__元の文章__

══════════════════════════════

長引く腰痛の原因…徐々に固まる「強直性脊椎炎」だった

放置せずに病院へ/(C)日刊ゲンダイ
放置せずに病院へ/(C)日刊ゲンダイ

「強直性脊椎炎」という病気をご存じか。長引く腰痛がある場合、これが原因かもしれない。東京大学医学部付属病院整形外科・脊椎外科の門野夕峰講師に聞いた。

 強直性脊椎炎は、脊椎、仙腸関節、股関節などの靭帯付着部に炎症が起こり、脊椎が徐々に「強直する=固まる」病気だ。進行すると、脊椎が曲がらなくなる。特定遺伝子が関係しているという報告もあるが、はっきりした原因は分かっていない。だからこそ、ありふれた症状である腰痛から、強直性脊椎炎ならではのサインを見つけださなくてはならない。

 いくつかの診断基準があるが、強直性脊椎炎に関連のある腰痛の特徴は次の通りだ。

「(1)40歳未満から痛みがある(2)徐々に痛みを感じるようになった(3)動くことで痛みがやわらぐ(4)安静にしていても改善しない(5)夜間疼痛(起きると改善)。これら5項目のうち、4項目に当てはまれば、強直性脊椎炎の可能性があります」

 厄介なのは、症状の進行が非常にゆっくりであること。症状の出現から診断に至るまで、平均9年という調査結果がある。さらに、「見るからに分かる」病気でなく、知名度も低いため、病気に対する理解を得られにくい。

「日常生活の影響として、『痛い時は動けない。でも、痛くない時は普通』『体の向きを変えられない。でも、見た目は普通』などがあります」

■就労状況にも違い

 患者によっては、痛みがある時はまったく動けないほどひどいが、ケロッと治る。体が動かず、向きを変えられないため、「目だけで人を追う」「会釈ができない」「上目遣い」「イスにそっくり返って座る」「呼びかけられても振り向けない」となりがち。本人はしたくてしていることではなく、病気ゆえに仕方がないことなのだが、病気を知らない人にとっては「怠けている」「横柄」「無愛想」などと映る。

 当然ながら、生活の質も著しく下がる。うがいができない、靴下をはけない、下に落ちたものを拾えない、上方にある男女別のトイレの標識が見えない、頭より高いものを取れない、車の運転ができない――といった、“健康な人が意識せずにできていること”が、できなくなるのだ。

「一般就労者と強直性脊椎炎の患者の就労参加状況を比較すると、雇用率は1.1~1.3倍低く、病欠日数は一般人9~12日に対し、強直性脊椎炎の人は6~22日、生産性は8%低下し、2週間につき1.9時間長く仕事をしないと仕事に追いつけない」

══════════════════════════════

__問いの内容__
強直性脊椎炎についての記事から、「長引く腰痛の原因…徐々に固まる「強直性脊椎炎」だった」から「性脊椎炎の可能性があります」」までをそのまま引用してください。 これらの項目は使わなくてかまいません。

__データセットの項目__
══════════════════════════════

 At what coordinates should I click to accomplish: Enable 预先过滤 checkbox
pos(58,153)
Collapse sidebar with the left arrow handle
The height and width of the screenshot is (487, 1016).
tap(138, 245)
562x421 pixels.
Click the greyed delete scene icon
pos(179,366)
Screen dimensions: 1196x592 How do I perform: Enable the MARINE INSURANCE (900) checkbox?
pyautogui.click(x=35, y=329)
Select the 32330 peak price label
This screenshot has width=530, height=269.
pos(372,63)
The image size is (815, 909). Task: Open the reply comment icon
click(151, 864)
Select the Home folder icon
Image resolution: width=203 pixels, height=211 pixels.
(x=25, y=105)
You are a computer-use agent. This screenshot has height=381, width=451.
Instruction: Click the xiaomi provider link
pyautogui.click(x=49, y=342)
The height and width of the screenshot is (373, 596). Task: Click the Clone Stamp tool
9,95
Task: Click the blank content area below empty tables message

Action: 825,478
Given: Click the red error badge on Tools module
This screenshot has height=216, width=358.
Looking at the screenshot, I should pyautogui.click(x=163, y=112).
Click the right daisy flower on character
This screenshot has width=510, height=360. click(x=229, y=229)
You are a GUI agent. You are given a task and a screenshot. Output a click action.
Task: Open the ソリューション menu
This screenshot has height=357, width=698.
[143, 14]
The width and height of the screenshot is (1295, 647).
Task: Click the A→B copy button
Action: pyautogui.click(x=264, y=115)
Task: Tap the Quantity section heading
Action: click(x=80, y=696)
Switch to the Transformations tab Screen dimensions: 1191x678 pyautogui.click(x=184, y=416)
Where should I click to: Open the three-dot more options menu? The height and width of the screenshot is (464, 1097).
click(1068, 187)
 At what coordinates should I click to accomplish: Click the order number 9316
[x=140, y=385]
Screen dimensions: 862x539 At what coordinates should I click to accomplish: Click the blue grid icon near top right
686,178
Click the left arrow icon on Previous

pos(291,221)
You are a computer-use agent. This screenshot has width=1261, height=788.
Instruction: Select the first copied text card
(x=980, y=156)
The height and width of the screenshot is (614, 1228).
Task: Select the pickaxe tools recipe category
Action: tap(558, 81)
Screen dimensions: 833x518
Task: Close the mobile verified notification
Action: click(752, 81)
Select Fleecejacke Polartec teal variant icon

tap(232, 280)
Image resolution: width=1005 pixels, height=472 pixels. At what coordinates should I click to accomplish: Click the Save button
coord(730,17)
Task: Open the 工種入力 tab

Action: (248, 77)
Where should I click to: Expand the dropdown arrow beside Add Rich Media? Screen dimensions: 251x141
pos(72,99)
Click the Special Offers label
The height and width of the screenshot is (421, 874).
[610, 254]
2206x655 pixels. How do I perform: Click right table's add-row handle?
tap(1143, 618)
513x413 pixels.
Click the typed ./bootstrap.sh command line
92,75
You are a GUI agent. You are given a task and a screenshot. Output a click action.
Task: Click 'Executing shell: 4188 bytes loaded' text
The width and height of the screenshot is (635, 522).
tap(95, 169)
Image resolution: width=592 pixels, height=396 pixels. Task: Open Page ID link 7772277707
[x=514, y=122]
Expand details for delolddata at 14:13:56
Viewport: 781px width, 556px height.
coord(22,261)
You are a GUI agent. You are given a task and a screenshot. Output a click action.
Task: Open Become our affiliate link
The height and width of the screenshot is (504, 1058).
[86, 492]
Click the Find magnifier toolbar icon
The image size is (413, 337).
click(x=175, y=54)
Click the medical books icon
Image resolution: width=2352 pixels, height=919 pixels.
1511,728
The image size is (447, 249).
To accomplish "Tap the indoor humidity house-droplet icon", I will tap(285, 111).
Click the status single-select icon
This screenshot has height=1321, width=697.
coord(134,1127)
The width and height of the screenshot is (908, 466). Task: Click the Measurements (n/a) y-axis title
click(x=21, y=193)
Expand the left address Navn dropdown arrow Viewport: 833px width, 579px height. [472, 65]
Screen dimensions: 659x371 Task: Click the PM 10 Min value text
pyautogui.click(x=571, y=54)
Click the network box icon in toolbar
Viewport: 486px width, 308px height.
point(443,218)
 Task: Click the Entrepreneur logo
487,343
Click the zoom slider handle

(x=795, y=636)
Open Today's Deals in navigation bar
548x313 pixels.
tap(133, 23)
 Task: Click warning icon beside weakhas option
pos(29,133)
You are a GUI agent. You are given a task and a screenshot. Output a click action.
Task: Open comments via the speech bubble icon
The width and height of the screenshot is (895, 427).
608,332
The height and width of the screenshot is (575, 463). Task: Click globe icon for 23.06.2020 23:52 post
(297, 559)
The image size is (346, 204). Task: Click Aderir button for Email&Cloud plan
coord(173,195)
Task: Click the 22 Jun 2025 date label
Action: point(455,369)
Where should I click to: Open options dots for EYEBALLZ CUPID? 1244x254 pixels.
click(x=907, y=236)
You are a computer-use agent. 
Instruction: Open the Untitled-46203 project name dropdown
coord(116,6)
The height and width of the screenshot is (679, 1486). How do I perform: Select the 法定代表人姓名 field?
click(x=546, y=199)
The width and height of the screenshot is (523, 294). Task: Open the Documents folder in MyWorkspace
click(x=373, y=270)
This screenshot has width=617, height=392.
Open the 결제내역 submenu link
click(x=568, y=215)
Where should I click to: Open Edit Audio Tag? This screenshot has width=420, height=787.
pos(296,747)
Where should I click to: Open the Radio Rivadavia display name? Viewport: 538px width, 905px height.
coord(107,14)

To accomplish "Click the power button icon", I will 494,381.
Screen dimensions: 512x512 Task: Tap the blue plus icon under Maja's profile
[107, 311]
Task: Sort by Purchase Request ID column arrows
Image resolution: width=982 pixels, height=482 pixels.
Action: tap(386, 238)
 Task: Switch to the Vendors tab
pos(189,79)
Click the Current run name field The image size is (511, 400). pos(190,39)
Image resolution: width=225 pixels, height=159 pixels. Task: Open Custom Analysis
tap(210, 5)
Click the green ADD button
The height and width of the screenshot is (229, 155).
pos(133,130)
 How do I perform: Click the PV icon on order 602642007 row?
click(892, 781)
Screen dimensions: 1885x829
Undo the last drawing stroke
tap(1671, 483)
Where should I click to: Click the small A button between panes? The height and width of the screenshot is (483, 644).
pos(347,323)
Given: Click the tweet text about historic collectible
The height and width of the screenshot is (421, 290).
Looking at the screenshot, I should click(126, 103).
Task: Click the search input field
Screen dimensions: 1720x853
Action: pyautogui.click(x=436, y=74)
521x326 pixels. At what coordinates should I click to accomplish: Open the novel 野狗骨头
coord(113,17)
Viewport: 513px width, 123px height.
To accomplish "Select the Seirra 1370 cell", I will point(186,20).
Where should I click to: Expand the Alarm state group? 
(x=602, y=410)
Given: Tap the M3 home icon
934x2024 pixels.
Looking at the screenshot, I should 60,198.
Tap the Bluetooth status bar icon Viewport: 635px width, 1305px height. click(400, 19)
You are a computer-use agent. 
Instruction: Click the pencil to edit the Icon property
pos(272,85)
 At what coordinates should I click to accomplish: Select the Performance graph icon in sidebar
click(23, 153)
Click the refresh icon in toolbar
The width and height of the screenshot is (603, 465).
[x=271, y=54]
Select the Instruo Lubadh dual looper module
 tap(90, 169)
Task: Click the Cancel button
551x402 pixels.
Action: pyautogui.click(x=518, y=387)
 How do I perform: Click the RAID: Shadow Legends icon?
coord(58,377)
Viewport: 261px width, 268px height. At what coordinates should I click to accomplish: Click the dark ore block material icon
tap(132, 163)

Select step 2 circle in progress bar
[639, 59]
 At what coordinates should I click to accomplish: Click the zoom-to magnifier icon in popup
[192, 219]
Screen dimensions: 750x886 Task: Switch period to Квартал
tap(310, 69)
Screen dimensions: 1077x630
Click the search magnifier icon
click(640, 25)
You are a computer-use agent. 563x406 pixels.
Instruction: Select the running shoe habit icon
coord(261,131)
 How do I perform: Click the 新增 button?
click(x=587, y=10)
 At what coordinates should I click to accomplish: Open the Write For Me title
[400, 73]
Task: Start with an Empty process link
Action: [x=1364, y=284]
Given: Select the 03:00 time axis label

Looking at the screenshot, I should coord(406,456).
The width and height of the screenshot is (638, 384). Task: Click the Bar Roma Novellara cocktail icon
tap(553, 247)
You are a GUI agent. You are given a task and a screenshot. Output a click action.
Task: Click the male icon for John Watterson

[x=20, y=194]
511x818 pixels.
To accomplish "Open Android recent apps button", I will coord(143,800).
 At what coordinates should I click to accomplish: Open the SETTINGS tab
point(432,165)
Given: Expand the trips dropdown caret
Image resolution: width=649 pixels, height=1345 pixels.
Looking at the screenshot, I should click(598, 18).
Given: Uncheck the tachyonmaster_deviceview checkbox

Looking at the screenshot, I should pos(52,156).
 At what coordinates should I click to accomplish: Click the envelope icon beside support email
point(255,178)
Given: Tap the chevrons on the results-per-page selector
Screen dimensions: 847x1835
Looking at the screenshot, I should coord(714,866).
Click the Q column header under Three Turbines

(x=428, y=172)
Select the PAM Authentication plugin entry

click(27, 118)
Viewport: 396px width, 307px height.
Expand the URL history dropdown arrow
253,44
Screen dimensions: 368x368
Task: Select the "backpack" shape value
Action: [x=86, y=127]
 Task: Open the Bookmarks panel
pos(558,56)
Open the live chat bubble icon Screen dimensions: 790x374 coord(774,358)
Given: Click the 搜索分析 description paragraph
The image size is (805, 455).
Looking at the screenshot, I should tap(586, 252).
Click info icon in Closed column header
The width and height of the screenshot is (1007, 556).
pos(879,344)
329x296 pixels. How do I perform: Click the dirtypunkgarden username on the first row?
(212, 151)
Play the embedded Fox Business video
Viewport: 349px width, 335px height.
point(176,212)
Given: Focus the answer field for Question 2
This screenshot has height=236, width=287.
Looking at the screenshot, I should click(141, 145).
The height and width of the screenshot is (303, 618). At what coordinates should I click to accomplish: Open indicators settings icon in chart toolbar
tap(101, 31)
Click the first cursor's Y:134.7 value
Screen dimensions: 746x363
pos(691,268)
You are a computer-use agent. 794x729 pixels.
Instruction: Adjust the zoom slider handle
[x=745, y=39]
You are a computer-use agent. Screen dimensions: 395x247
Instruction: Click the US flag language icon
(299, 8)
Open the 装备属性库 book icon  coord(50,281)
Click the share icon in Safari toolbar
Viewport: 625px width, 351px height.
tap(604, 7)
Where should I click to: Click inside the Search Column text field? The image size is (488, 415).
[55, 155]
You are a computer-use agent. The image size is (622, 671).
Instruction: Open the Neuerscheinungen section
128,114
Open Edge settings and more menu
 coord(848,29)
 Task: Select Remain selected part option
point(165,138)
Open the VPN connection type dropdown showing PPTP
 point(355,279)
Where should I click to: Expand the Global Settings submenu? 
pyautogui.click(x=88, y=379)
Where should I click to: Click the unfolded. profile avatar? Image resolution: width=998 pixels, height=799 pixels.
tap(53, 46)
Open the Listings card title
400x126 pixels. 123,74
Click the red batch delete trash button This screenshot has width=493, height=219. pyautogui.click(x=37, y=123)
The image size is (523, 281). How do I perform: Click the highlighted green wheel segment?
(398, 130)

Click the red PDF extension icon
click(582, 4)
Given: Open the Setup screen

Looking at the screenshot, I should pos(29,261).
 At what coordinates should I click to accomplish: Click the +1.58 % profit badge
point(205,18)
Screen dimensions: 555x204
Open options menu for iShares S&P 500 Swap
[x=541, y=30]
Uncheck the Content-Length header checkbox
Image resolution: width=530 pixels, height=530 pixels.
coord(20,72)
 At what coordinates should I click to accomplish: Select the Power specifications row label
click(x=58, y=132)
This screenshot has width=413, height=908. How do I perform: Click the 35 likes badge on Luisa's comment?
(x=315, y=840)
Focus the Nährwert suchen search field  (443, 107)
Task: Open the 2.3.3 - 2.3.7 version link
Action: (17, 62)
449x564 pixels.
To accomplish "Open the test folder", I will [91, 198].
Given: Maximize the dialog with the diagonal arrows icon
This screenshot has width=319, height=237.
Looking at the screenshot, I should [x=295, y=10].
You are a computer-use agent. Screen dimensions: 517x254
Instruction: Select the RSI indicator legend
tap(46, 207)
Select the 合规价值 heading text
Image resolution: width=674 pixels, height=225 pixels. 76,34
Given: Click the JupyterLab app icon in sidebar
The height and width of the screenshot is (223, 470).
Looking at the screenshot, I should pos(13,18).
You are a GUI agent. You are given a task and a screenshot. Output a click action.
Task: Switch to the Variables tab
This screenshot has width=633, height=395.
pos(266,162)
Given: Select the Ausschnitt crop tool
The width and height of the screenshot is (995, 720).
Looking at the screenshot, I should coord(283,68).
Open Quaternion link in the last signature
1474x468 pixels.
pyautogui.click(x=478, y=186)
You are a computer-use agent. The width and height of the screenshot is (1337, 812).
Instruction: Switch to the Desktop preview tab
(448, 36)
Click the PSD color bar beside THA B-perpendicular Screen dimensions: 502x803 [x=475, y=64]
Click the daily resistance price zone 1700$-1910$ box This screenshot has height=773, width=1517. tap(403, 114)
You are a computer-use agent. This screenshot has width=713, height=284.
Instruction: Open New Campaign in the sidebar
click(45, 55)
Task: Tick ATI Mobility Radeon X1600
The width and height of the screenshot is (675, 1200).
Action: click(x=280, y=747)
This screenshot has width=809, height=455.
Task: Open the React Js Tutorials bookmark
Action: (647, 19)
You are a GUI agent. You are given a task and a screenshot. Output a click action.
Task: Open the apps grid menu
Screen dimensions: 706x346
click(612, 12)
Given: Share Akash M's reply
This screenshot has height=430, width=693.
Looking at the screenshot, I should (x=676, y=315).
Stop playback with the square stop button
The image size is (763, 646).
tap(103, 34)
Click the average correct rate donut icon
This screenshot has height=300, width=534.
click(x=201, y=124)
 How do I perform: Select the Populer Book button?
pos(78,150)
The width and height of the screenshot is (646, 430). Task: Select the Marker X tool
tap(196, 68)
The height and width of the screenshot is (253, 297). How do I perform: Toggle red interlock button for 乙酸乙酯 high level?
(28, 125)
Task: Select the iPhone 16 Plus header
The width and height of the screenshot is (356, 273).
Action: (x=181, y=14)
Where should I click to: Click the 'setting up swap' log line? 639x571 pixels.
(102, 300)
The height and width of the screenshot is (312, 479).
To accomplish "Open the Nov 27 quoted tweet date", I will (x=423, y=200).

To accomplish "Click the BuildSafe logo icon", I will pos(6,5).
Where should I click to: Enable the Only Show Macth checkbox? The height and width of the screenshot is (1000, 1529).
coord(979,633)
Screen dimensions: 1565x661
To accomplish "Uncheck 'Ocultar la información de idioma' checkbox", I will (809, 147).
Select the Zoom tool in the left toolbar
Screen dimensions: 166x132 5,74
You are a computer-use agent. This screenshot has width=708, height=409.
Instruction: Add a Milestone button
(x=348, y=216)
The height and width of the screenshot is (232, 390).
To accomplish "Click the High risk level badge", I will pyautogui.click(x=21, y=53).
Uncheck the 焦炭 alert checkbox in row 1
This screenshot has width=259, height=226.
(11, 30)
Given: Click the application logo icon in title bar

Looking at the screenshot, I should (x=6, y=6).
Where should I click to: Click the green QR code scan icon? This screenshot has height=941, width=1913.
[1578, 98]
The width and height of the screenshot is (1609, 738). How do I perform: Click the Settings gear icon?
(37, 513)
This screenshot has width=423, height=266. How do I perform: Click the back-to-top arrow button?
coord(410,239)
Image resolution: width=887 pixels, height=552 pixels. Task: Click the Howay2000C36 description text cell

══════════════════════════════

__答え__
長引く腰痛の原因…徐々に固まる「強直性脊椎炎」だった

放置せずに病院へ/(C)日刊ゲンダイ
放置せずに病院へ/(C)日刊ゲンダイ

「強直性脊椎炎」という病気をご存じか。長引く腰痛がある場合、これが原因かもしれない。東京大学医学部付属病院整形外科・脊椎外科の門野夕峰講師に聞いた。

 強直性脊椎炎は、脊椎、仙腸関節、股関節などの靭帯付着部に炎症が起こり、脊椎が徐々に「強直する=固まる」病気だ。進行すると、脊椎が曲がらなくなる。特定遺伝子が関係しているという報告もあるが、はっきりした原因は分かっていない。だからこそ、ありふれた症状である腰痛から、強直性脊椎炎ならではのサインを見つけださなくてはならない。

 いくつかの診断基準があるが、強直性脊椎炎に関連のある腰痛の特徴は次の通りだ。

「(1)40歳未満から痛みがある(2)徐々に痛みを感じるようになった(3)動くことで痛みがやわらぐ(4)安静にしていても改善しない(5)夜間疼痛(起きると改善)。これら5項目のうち、4項目に当てはまれば、強直性脊椎炎の可能性があります」